Insecurity took the centre stage at the maiden edition of the ongoing town-hall meetings being organised by the Catholic Diocese of Nsukka in Enugu State to sensitise electorate to be politically conscious ahead of the 2023 elections. The platform provides interface between candidates of various political parties and the electorate in a controlled environment.
The urgency of insecurity in Igboeze North LGA was on the lips of everybody to the extent that out of fifteen persons who volunteered to ask questions, five of them repeatedly asked Hon Simon Atigwe, the incumbent representative of Igboeze North/Udenu Federal Constituency at the National Assembly, to tell the electorate how he would tackle the insecurity in his area. His answer left many mouths agape.
According to him, “I don’t police myself. I am not the chief security officer in the state, not even in my village, and my local government. I don’t have security votes. But I report to the governor and security agencies accordingly. Our people are gradually realizing the need to be good. Those that represented us in Abuja before I was elected into the House of Representatives [might have] caused it.”
An observer at Saint Jacob’s Catholic Church, Orba, in Udenu LGA, where the event held last Saturday, said, “Atigwe has shown that he lacks abilities in conflict resolution. His answer is like gods telling their worshippers that they (the gods) also are seeking answers from somewhere.”

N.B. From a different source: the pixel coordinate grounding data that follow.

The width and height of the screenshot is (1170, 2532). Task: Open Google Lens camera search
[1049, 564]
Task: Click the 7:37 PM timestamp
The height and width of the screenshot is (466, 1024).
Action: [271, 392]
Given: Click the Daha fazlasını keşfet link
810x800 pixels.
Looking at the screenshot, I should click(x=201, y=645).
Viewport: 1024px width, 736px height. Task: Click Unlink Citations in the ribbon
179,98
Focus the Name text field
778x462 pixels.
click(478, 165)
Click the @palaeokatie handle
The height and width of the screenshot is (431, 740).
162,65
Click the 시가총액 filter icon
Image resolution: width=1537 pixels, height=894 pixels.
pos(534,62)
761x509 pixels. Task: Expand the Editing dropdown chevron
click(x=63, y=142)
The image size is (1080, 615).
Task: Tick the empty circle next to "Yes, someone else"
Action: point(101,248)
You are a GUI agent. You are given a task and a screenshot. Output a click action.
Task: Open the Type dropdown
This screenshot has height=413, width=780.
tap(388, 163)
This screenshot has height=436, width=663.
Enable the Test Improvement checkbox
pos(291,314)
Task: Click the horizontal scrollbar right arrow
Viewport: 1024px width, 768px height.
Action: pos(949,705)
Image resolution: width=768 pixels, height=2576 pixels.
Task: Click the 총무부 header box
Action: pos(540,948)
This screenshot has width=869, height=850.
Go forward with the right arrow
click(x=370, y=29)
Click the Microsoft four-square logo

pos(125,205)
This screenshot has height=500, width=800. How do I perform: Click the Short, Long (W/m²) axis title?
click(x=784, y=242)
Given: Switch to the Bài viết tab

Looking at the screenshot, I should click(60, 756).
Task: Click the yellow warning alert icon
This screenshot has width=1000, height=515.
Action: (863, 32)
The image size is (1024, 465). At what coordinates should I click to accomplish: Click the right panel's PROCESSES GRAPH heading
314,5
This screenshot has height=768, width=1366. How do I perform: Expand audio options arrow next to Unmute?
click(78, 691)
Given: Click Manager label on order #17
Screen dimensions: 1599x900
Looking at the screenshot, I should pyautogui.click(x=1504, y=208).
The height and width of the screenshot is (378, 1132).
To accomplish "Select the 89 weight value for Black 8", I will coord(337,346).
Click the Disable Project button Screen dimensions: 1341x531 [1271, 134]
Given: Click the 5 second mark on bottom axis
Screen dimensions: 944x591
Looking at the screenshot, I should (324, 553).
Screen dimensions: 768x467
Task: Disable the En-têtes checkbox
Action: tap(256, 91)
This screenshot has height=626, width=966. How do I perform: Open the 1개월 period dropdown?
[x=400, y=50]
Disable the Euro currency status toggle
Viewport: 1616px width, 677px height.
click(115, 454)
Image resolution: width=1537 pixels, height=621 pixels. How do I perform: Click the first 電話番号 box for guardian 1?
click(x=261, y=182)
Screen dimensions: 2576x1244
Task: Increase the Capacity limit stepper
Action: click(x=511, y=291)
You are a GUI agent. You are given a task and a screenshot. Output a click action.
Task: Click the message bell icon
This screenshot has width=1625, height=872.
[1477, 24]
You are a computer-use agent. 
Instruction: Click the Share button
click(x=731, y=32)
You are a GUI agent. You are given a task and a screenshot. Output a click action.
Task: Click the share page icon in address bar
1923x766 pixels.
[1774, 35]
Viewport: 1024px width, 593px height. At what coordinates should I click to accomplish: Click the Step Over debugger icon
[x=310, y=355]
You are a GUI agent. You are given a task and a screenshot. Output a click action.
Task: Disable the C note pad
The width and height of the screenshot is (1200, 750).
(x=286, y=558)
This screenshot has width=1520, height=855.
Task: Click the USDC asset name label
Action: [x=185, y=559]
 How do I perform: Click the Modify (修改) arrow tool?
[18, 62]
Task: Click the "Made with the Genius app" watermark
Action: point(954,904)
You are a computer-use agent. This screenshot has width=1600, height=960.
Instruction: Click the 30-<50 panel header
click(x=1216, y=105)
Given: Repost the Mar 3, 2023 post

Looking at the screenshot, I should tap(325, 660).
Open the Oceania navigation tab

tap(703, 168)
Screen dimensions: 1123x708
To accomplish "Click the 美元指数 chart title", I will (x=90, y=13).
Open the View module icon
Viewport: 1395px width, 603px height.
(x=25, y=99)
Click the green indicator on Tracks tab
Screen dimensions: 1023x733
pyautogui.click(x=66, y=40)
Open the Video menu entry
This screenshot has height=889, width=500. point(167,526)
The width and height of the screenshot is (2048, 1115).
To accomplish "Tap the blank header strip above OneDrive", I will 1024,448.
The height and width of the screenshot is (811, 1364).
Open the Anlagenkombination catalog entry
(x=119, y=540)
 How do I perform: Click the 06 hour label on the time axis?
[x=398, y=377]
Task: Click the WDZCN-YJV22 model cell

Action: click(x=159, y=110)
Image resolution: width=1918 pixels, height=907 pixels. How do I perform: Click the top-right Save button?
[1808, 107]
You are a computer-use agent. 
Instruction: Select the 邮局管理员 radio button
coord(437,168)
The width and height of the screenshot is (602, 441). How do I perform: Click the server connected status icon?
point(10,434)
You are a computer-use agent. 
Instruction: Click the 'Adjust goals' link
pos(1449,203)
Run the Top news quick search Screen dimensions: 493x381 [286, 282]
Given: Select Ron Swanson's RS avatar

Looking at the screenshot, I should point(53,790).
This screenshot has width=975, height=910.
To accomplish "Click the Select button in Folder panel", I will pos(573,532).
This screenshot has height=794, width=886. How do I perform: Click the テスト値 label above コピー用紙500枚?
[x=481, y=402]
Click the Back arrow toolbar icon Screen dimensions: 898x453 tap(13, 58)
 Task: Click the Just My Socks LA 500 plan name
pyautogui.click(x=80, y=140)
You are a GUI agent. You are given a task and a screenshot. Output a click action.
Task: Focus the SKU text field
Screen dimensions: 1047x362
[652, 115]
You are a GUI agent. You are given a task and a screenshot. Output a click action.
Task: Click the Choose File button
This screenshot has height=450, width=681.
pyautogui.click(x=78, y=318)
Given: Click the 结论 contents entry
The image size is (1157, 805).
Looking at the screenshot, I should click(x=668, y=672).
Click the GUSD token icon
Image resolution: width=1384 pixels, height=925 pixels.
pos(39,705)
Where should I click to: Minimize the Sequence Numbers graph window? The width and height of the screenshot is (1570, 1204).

Hon Dennis Agbo, the candidate of the Labour Party, was also interrogated on his stewardship when he was in the House. He, like Atigwe, reeled out his achievements. But a revelation from his submission is that he delivered his democratic dividends to Udenu people through the PDP structure. Agbo said he utilized the House member representing Udenu State Constituency, Hon IK Ezeugwu, for delivery. According to Agbo, one of such is the Igugu Technical College, which today the natives of Igugu do not ascribe to Agbo.
Agbo also said he did not do anything at Orba, the country home of Gov Ifeanyi Ugwuanyi, because the governor ‘was his predecessor and was also consulted for approvals when such projects were being allocated’. Hon Agbo wanted the audience to believe that Gov Ugwuanyi, as governor, would ‘balance up’ for him.
The same observer, who responded to Atigwe, said, “Agbo has lost it by working through anybody in discharging those projects. Today, nobody knows him. Unfortunately, he is now in another party. His destiny is in the hands of those he entrusted his projects unto, mostly in Udenu LGA.”
Our correspondent reports that the church is organizing the sensitization from 3rd December, 2022, to 4th February next year where the contestants interface with electorate aimed at voter sensitization and election of credible leaders.
A breakdown of the programmes, obtained by Adadareporters.com, shows that the town-hall meetings for the House of Assembly and House of Representatives contestants for Udenu LGA started on Saturday (Eke), 3rd December 2022 at St Jacob’s, Orba. That of Igboeze South LGA holds on Thursday (Eke), 15th December at St Mary’s, Ibagwa-Aka, while 12th January, 2023 will be the turn of Isi-Uzo LGA at St Theresa’s, Ikem.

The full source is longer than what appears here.